Action Aid describes the treaty as unfair and suggests it is part of the reasons for Malawi’s underdevelopment arising from the country’s perpetual struggle to finance essential public social and economic services due to inadequate funding.
The phrasing of the treaty essentially means that both governments should have been benefiting.
But Malawi is apparently the loser in the treaty as compared to its heavily-industrialised former colonial power which has investments in agriculture, mining and financial sectors, among others, in the country. Malawi does not have any investments of note in the United Kingdom.
The treaty “for the avoidance of double taxation and the prevention of fiscal evasion with respect to taxes on income” applies on income tax, profits tax and excess profits levy in both countries.
Article III, for example, provides that “industrial or commercial profits of a United Kingdom enterprise shall not be subject to Malawi tax unless the enterprise is engaged in trade or business in Malawi through a permanent establishment situated therein.”
According to the agreement, a permanent establishment means “a branch, management, mine, farm or other fixed place of business”.
It says an enterprise of one of the territories shall not be deemed to have a permanent establishment in the other territory merely because it carries on business dealings in that other territory through a bona fide broker or general commission agent.
“The fact that a company which is a resident of one of the territories has a subsidiary company which is a resident of the other territory or which is engaged in trade or business in that other territory (whether through a permanent establishment or otherwise) shall not of itself constitute that subsidiary company a permanent establishment of its parent company,” reads the document.
The article also provides that “Remuneration (other than pensions) paid by one of the Contracting Governments to any individual for services rendered to that Contracting Government in the discharge of governmental functions shall be exempt from tax in the territory of the other Contracting Government if the individual is not ordinarily resident in that territory or is ordinarily resident in that territory solely for the purpose of rendering those services.”
Action Aid says in preventing Malawi from collecting withholding tax, among other taxes, from British investments here, the treaty is effectively depriving Malawi the resources that it needs to fund its public services such as health.
Writing in The Guardian UK, Action Aid Country Director for Malawi, Martha Khonje, said under the provisions of the treaty, British multinational firms “can move money out of Malawi freely –via interest of management fee payments, dividends or royalties –without paying tax in Malawi on that money.”
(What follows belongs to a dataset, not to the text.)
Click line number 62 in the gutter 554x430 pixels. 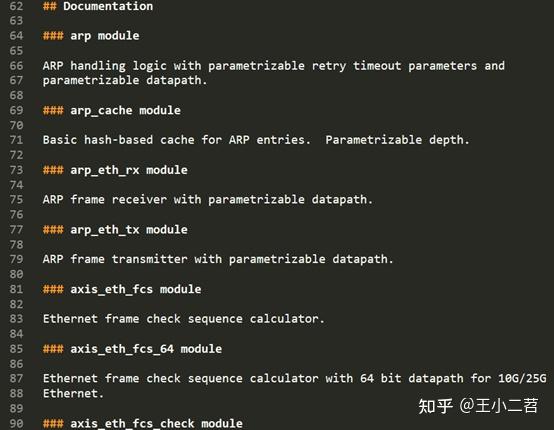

Khonje said companies from the UK are the third largest investor in Malawi but as a result of this treaty, they can get away with paying little or no corporate tax here.
“Action Aid is calling on the UK government to put the fight against poverty at the heart of its tax policy and negotiate a new, more equitable treaty that ensures UK companies pay a fair amount of tax in Malawi,” she said.
The treaty was signed in London on November 25, 1955 with a R.A Butte representing the United Kingdom government and a G.McC. Rennie representing the Malawi Government. Rennie was a British governor in the Rhodesia and Nyasaland federation.
British High Commissioner to Malawi, Michael Nevin, said the UK had already been in contact with the government of Malawi on the revision of the agreement well before Action Aid raised it.
“The UK operates a rolling programme of re-negotiation for its international tax treaties to ensure that they remain fit for purpose. Negotiations on a new tax treaty between the UK and Malawi are on-going with the Government of Malawi,” he said.
Nevin said in all of its tax treaty negotiations with developing countries, the UK is committed to ensuring that UK companies pay a fair share of tax in the countries in which they are operating.
“It has long been UK practice to include robust anti-abuse provisions in all revised Double Taxation Agreements,” he said.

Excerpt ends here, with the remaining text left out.